Stated problem 1 = From the Redshift Spectrum integration guide, reproduce the part that opens with the words containing "This guide outlines" and closes with "on live data.".
Stated problem 2 =
Answer these questions from the Redshift Spectrum integration guide.
(a) What is set up in Onehouse as part of this integration?
(b) Into which AWS service is the data cataloged?
(c) Through what are the Hudi-managed datasets exposed to Redshift Spectrum?
Stated problem 3 = Pick up the Redshift Spectrum integration guide after its final sentence and carry it forward.

== Document text

Skip to main content

Redshift Spectrum Onehouse Integration

Context

This guide outlines how to integrate Onehouse-managed data with Amazon Redshift Spectrum for seamless querying. By setting up a Stream Capture in Onehouse and cataloging data into AWS Glue, users can expose Hudi-managed datasets directly to Redshift Spectrum through an external schema. This allows Redshift to efficiently query Onehouse-managed lakehouse data without needing to move or duplicate it, enabling powerful analytics on live data.

====
== Material

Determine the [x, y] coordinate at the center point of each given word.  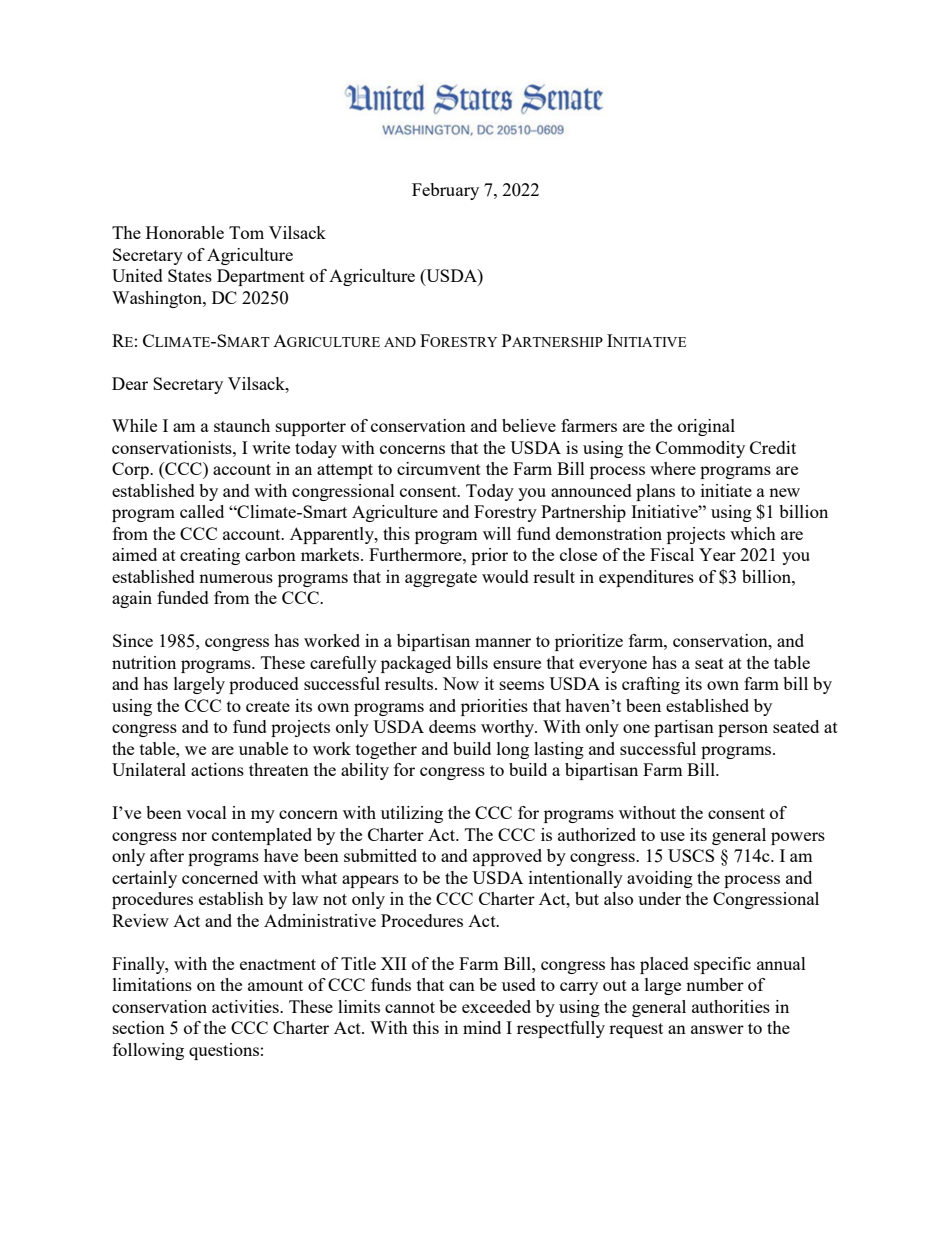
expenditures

====

Expected output 1 =
This guide outlines how to integrate Onehouse-managed data with Amazon Redshift Spectrum for seamless querying. By setting up a Stream Capture in Onehouse and cataloging data into AWS Glue, users can expose Hudi-managed datasets directly to Redshift Spectrum through an external schema. This allows Redshift to efficiently query Onehouse-managed lakehouse data without needing to move or duplicate it, enabling powerful analytics on live data.

Expected output 2 =
(a) A Stream Capture.
(b) AWS Glue.
(c) An external schema.

Expected output 3 =
Steps

Onehouse: Create a stream capture

  • Follow the steps highlighted in the docs to create a Onehouse Stream Capture
  • Make sure you choose AWS Glue Catalog as one of the catalog options. Follow Create Catalog docs to setup this up
  • Once the first batch of ingestion is complete, the Metadata Sync service will catalog the data to Glue Data Catalog successful-commit successful-sync

AWS: Create external schema

  • Upon the first successful Metadata Sync to Glue, the table will be ready to be queried by Redshift Spectrum glue-db
  • A necessary pre-requisute to query the external tables in Redshift Spectrum is to create a schema
CREATE EXTERNAL SCHEMA IF NOT EXISTS <schema_name>
FROM data catalog
DATABASE '<glue_database_name>'
IAM_ROLE 'arn:aws:iam::<accountId>:role/redshift-glue-s3-full-access-role'
REGION '<region>';

Note1: To work as expected, Redshift needs to have access to Glue Catalog and S3. Make sure you add adequate policies to the Redshift Role.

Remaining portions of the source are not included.